U2 a écrit une page d'histoire en attirant 162 466 spectateurs à l'Hippodrome de Montréal les 8 et 9 juillet. Mais la plus importante tournée de l'histoire du rock ne se serait pas arrêtée chez nous, n'eut été l'initiative et la ténacité de Jacques Aubé, vice-président et directeur général d'evenko, que La Presse et Radio-Canada nomment Personnalité de la semaine.

Jacques Aubé sort un document de l'un des trois gros cartables alignés devant lui: une lettre datée de 2009 dans laquelle il demande de retarder la réfection de la toiture du Stade olympique prévue l'année suivante. Live Nation, le producteur de la tournée de U2, lui a proposé la date du 10 juillet 2010 et Aubé sait qu'en cas de refus, Montréal risque d'être biffé de l'itinéraire du groupe irlandais au profit de Boston.

Le parc Jean-Drapeau ne pouvant accueillir 60 000 spectateurs, il faut vite trouver un autre endroit. On propose d'abord de présenter le spectacle à Mirabel. Trop éloigné de Montréal, répond Live Nation. Il y a bien le terrain de l'Hippodrome abandonné, mais il faudrait y bâtir de toutes pièces un stade. Or, U2 ne se produit que dans des stades qui ont fait leurs preuves. «Quand les gens nous ont proposé de venir ici (à l'Hippodrome), j'ai pensé qu'ils avaient perdu la tête», confirmait récemment Jake Berry, directeur de production de la tournée 360°.

Aubé, qui est en poste depuis mai 2005, refuse de baisser les bras: «Dans mon entourage, on me disait parfois 'Est-ce que c'était fou? ' Dans ma tête, ça ne l'était pas. Je déteste ça quand on n'a pas un show qui est présenté ailleurs.» Avec l'aide de la firme de scénographes-conseils Trizart Alliance, Aubé dessine les plans d'un stade qu'il soumet ensuite à Live Nation à Los Angeles, à Toronto et à New York. Après une série de refus, Live Nation donne son accord, et U2, sa bénédiction, en octobre 2009: la tournée rock qui a battu tous les records de recettes et d'assistance s'arrêtera à Montréal.

On connaît la suite: le caractère événementiel de ce rendez-vous fait exploser la demande et on passe rapidement d'un spectacle pour 60 000 spectateurs à deux représentations devant 160 000 fans payants, du jamais vu au Canada. Le report d'une année, à cause des maux de dos du chanteur Bono, n'y change rien: le public est au rendez-vous.

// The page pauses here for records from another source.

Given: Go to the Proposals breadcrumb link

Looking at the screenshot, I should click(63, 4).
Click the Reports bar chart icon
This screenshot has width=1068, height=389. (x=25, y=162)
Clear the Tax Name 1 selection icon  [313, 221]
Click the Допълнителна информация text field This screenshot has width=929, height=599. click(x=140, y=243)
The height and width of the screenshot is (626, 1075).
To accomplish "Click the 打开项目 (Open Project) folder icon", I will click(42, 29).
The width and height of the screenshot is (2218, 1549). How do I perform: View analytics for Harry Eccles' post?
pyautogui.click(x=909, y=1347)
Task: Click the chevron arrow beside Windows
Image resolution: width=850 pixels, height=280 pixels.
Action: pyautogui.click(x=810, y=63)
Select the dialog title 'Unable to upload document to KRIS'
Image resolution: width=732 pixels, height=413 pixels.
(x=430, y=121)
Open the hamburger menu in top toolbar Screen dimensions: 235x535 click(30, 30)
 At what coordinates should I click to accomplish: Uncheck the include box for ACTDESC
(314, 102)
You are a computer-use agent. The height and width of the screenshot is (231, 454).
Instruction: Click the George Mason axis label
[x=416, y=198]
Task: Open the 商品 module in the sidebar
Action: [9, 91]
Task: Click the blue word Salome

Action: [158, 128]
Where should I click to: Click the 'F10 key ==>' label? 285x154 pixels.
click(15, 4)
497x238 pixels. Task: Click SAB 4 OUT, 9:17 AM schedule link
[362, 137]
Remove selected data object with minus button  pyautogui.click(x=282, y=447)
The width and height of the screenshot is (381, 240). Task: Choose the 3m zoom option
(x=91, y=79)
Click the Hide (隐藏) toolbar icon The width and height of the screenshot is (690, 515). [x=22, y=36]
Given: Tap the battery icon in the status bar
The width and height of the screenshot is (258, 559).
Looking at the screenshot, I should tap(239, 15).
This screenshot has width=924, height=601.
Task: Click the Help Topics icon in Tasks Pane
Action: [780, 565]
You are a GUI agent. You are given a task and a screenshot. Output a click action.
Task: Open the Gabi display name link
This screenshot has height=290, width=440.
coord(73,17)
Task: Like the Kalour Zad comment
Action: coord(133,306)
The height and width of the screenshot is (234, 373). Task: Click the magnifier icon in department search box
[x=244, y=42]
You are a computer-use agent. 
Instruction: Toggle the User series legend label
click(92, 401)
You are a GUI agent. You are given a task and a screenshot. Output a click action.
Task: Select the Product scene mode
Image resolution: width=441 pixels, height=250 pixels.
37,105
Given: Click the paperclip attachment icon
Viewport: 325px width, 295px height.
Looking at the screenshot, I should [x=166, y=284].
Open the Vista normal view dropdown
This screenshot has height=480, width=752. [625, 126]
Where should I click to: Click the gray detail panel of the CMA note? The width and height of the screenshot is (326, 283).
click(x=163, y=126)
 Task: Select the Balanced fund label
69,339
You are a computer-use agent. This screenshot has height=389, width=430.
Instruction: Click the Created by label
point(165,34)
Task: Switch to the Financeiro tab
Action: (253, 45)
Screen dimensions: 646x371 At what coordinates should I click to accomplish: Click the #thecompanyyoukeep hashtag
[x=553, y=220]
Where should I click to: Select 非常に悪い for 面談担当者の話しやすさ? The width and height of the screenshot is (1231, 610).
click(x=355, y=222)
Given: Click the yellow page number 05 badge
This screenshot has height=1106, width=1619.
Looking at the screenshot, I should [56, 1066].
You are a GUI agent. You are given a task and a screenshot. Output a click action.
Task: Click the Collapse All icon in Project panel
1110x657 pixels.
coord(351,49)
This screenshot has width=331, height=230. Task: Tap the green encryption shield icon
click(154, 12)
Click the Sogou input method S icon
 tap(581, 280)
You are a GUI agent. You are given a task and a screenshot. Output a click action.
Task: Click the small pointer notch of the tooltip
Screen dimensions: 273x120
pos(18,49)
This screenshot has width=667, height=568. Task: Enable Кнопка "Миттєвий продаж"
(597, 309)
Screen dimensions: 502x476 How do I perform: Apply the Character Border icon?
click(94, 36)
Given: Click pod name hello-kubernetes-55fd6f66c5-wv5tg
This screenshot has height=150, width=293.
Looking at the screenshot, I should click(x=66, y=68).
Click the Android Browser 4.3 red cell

Construction du stade oblige, il faudra ajouter 4 millions dans la colonne des dépenses, mais les recettes seront évidemment revues à la hausse compte tenu des dizaines de milliers de billets supplémentaires qui ont trouvé preneurs. «Je ne me suis pas mis à risque financièrement, mais je pense que je l'aurais fait pour rien, affirme Aubé. Pour un rayonnement pareil, pour Montréal et le Québec, mais aussi pour evenko qu'on identifiait surtout au Centre Bell, mais qui acquiert une renommée internationale.»

Dans son bilan, Aubé a mentionné les 162 466 spectateurs, dont 20 000 de l'extérieur du Québec, qui ont généré des retombées économiques de 30 millions. En plus, comme le spectacle du samedi a été diffusé sur le site web de U2, des fans d'un peu partout ont entendu Bono vanter Montréal et saluer le public une dernière fois en lui lançant, en français: «Vive la différence! Vive (le) Québec!»

Est-ce que U2 aurait fait escale à Montréal la prochaine fois si sa tournée actuelle ne s'y était pas arrêtée cette année? «Je pense que oui, mais pourquoi prendre le risque?» répond Aubé.

Pour la petite histoire, rappelons qu'après avoir annulé un spectacle au Stade olympique en 1990, Paul McCartney a mis 20 ans avant de revenir chanter à Montréal l'an dernier. Et qu'il a fallu patienter pendant 13 ans avant de revoir Madonna à Montréal au printemps 2006.

«En 2005, au Centre Bell, Bono a dit qu'il aimait Montréal et je me demande si ça n'a pas influencé Madonna», suggère Aubé. Or, c'est parce que Madonna a rempli le Centre Bell deux fois en 2006 qu'on a offert à Aubé le spectacle de Barbra Streisand la même année, qui détient encore, cinq ans plus tard, le record des recettes brutes au Centre Bell.

Le week-end dernier à l'Hippodrome, le grand patron de Live Nation, Arthur Fogel, a parlé d'un moment historique dans l'histoire du rock, le guitariste The Edge a vanté le public montréalais à Aubé et Bono lui a dit qu'il avait fait du bon boulot, que le stade et le son étaient impeccables.

Aujourd'hui, plus personne ne doute du retour éventuel de U2 à Montréal.